Transportation: Land Value Impacts of Rail Transit Services
The National Association of REALTORS® has partnered with the Urban Land Institute to sponsor research by the University of California (Berkeley) on the effect of proximity to rail transit on property values. So far, three places in California have been studied: Santa Clara County; San Diego; and Los Angeles. The studies look at the effect of being near all types of rail transit: light rail (trolley); heavy rail (“subway”); and commuter rail. The Santa Clara study considered only commercial property values; the San Diego and Los Angeles studies included residential and commercial properties. Future phases of research will study metropolitan areas outside of California.
Santa Clara County, California
The Sanda Clara County study found capitalization benefits of 23 percent for a typical commercial parcel near a light rail stop and more than 120 percent for commercial land in a business district and within a quarter-mile of a commuter rail station. The authors conclude that these findings lend support to transit-oriented development (TOD)initiatives, and that the benefits of TOD can best be realized through denser, mixed-use development and infill of sites fairly close to rail stations.
Download the Santa Clara County Rail Study (PDF: 500KB)
San Diego County, California
This found appreciable land-value premiums for different land uses in different rail-transit corridors in San Diego County. The most appreciable benefits were: 46 percent premiums for condominiums and 17 percent for single-family housing near Coaster commuter rail stations in the north county; 17 percent and 10 percent premiums, respectively, for multifamily housing near East Line and South Line trolley stations; and, for commercial properties, 91 percent premiums for parcels near downtown Coaster stations and 72 percent premiums for parcels near trolley stations in the Mission Valley.
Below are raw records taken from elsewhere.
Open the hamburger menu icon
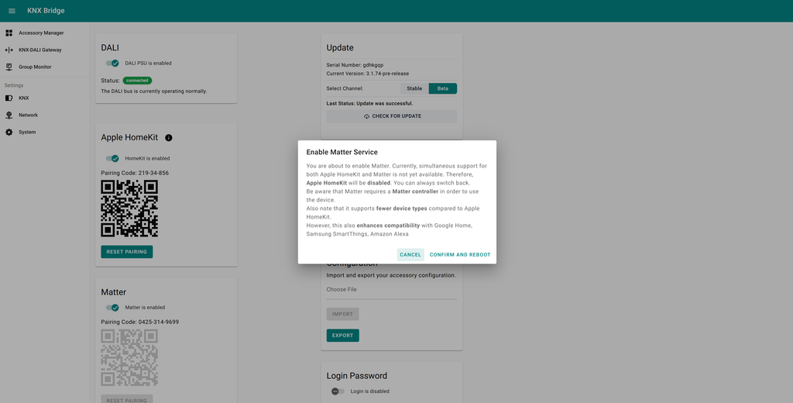Viewport: 793px width, 403px height. tap(12, 11)
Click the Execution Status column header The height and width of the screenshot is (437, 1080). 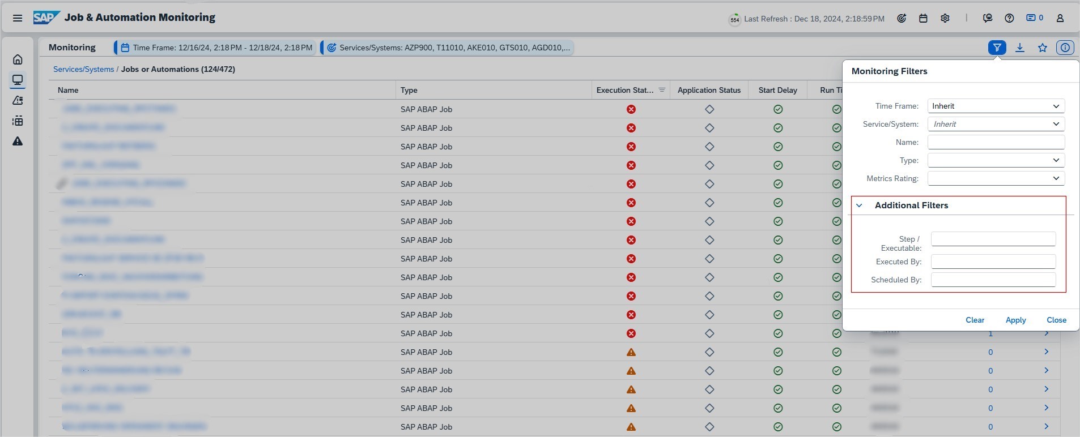click(624, 90)
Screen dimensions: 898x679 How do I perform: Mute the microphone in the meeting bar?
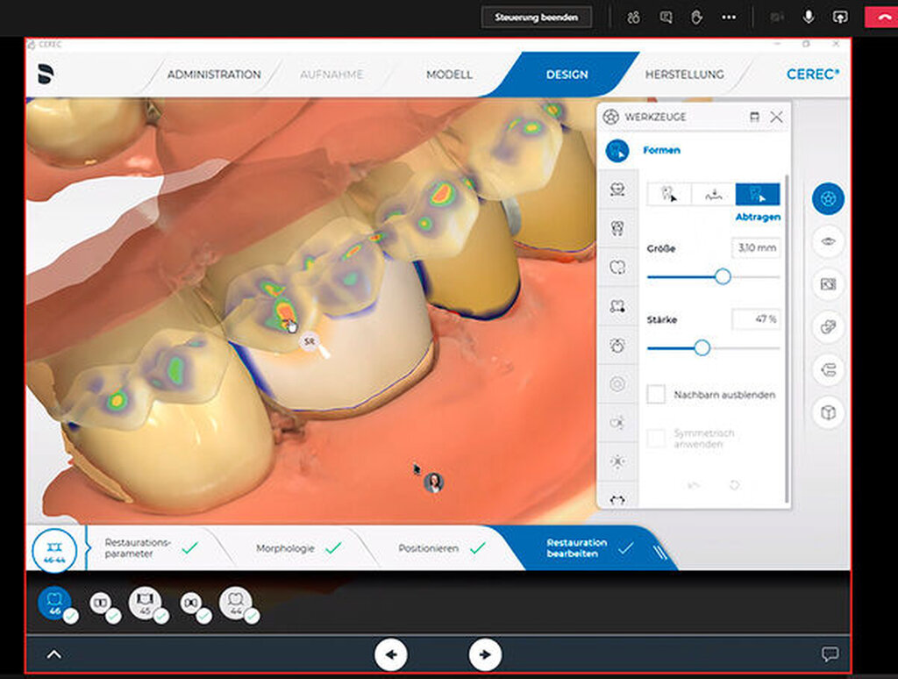808,17
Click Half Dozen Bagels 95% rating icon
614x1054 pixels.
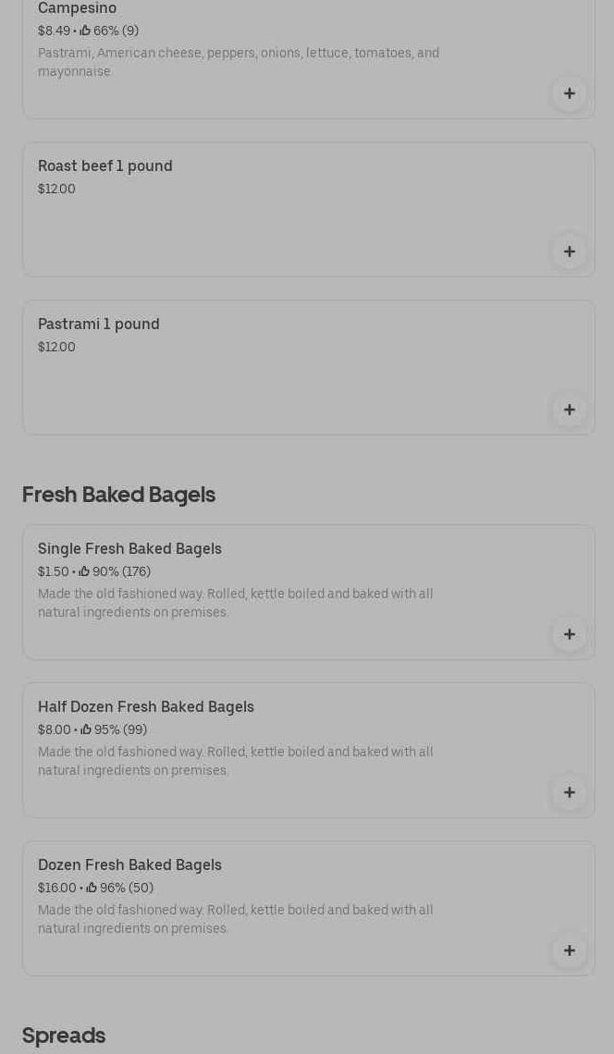tap(86, 730)
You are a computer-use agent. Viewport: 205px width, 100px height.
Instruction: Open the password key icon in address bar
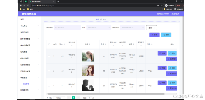tap(158, 5)
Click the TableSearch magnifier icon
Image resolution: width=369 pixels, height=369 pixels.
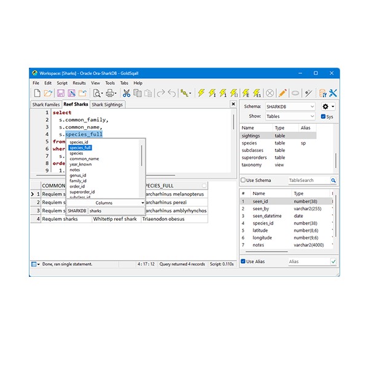pyautogui.click(x=333, y=180)
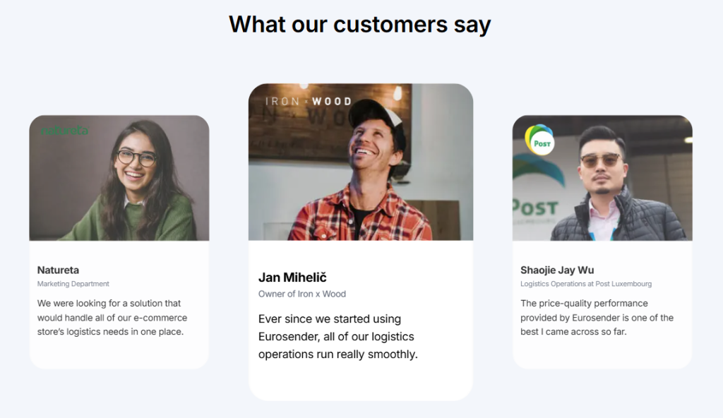Click the Iron Wood logo text overlay
This screenshot has width=723, height=418.
coord(308,101)
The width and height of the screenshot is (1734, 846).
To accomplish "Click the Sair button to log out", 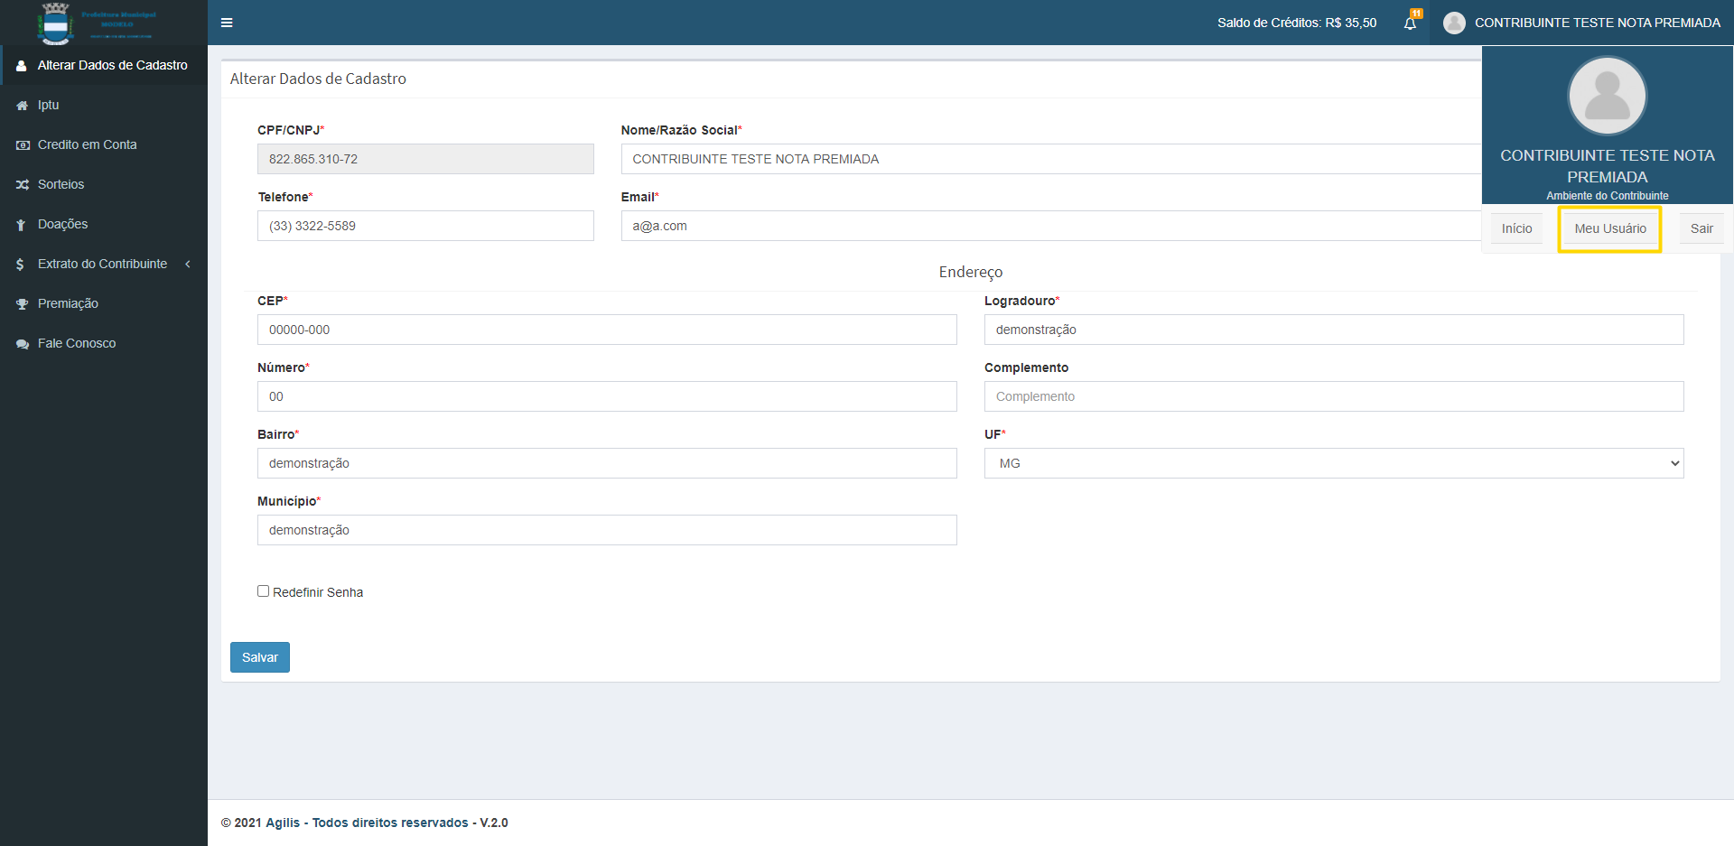I will 1701,229.
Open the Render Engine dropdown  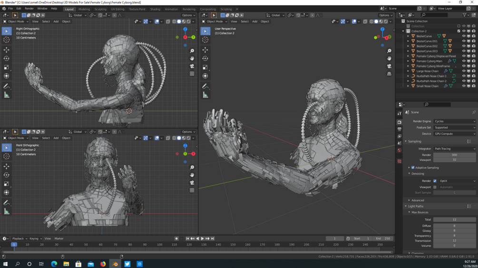click(x=454, y=121)
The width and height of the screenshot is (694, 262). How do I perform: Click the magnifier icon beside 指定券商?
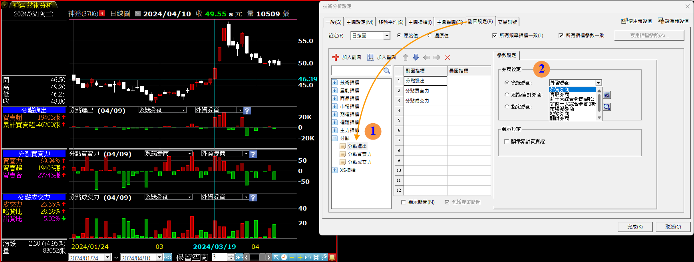(607, 107)
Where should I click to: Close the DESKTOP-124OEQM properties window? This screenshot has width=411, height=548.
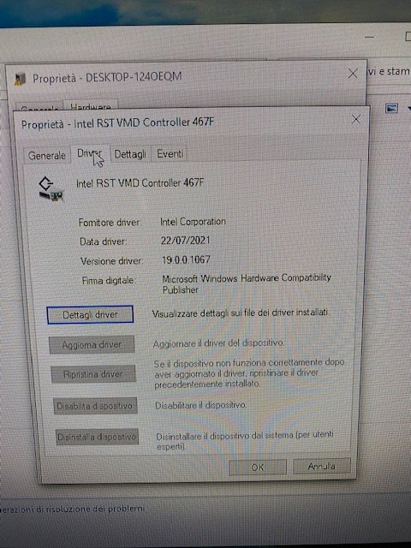(x=353, y=74)
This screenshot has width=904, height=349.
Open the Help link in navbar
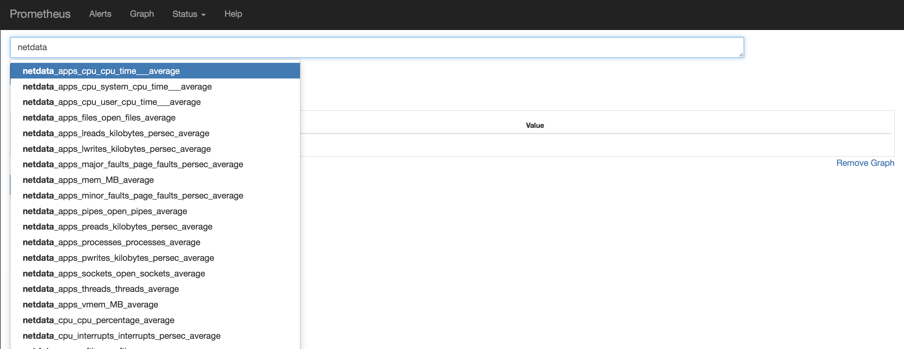coord(233,14)
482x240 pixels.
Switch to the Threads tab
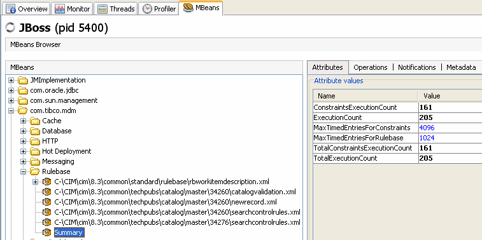coord(116,9)
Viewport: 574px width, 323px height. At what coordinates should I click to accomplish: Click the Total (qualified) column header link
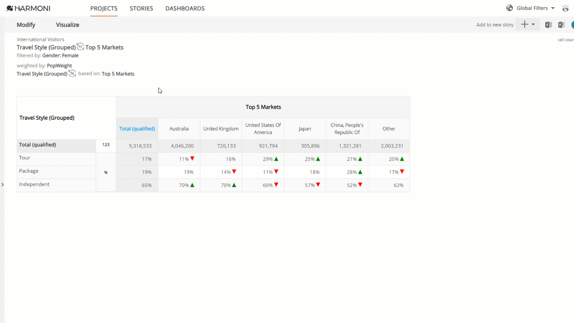[137, 129]
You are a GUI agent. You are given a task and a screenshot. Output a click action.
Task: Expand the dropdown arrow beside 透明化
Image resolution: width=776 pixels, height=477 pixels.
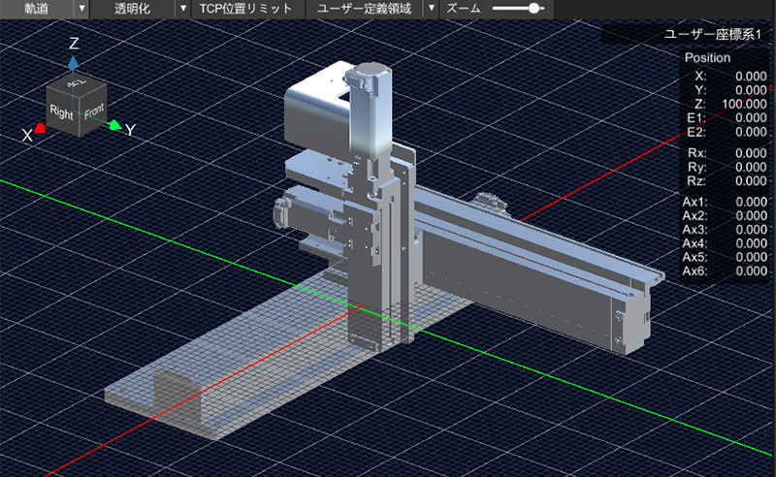point(183,9)
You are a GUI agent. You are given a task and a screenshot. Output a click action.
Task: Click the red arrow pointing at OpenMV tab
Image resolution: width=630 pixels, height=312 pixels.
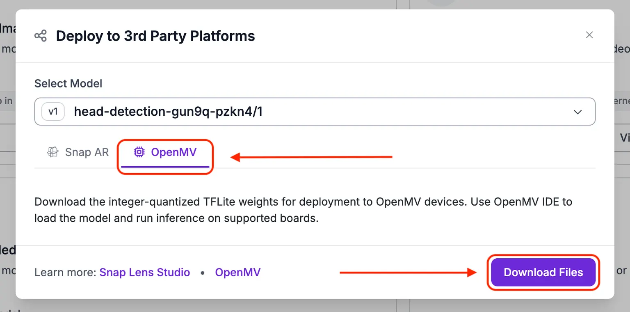[x=311, y=157]
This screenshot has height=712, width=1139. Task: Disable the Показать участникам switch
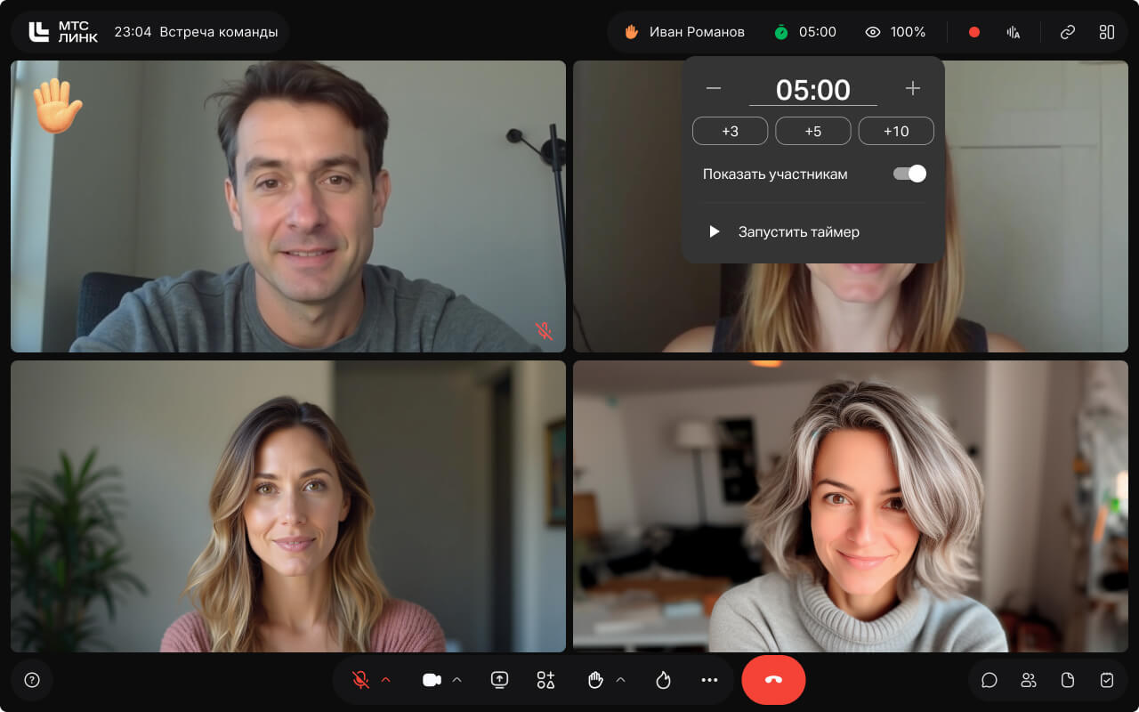coord(909,174)
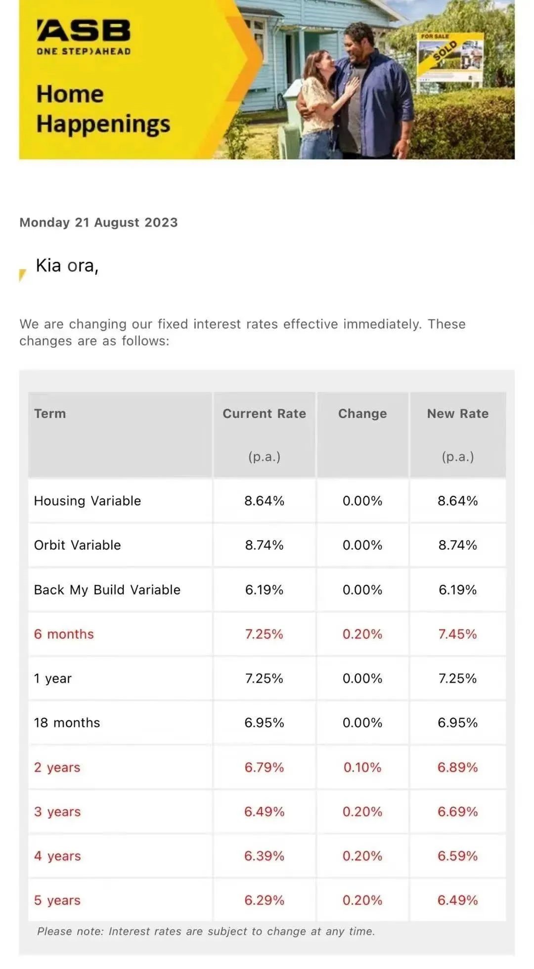Viewport: 534px width, 969px height.
Task: Click the 7.45% new rate for 6 months
Action: pyautogui.click(x=457, y=634)
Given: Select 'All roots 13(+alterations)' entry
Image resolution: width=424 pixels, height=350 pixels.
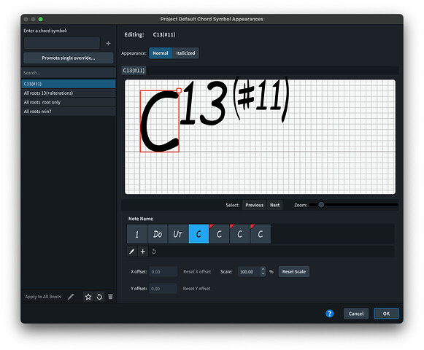Looking at the screenshot, I should click(x=69, y=93).
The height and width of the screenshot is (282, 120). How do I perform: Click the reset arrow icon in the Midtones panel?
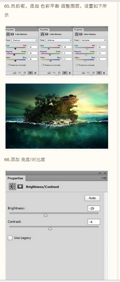[59, 73]

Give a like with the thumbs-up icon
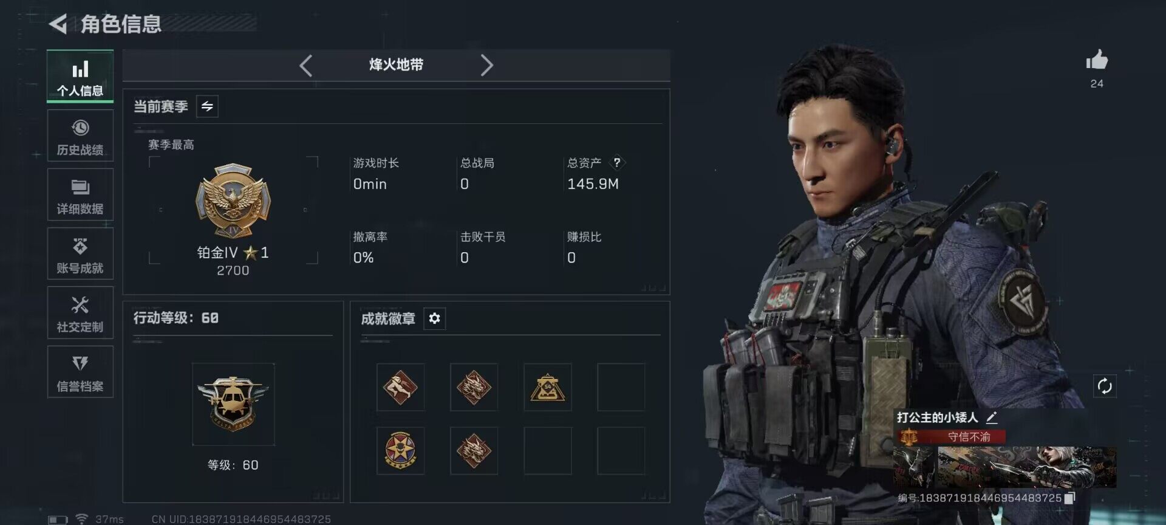tap(1097, 60)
Download the San Diego County Rail Study (PDF: 463KB)
Los Angeles County, California
Although some instances of land-value premiums were found in the Los Angeles County study, overall impacts were uneven and inconsistent. In the case of the Red Line, multifamily housing near subway stations accrued benefits; for other uses, nearby properties tended to sell for less. Stronger premiums were found for the Metrolink commuter rail system, with the exception of the Orange and Ventura corridors. Light-rail transit services conferred the largest benefits to multifamily housing and commercial uses. One possible explanation for the lack of clear and consistent premiums in Los Angeles may be that many rail station areas are in distressed settings and redevelopment districts.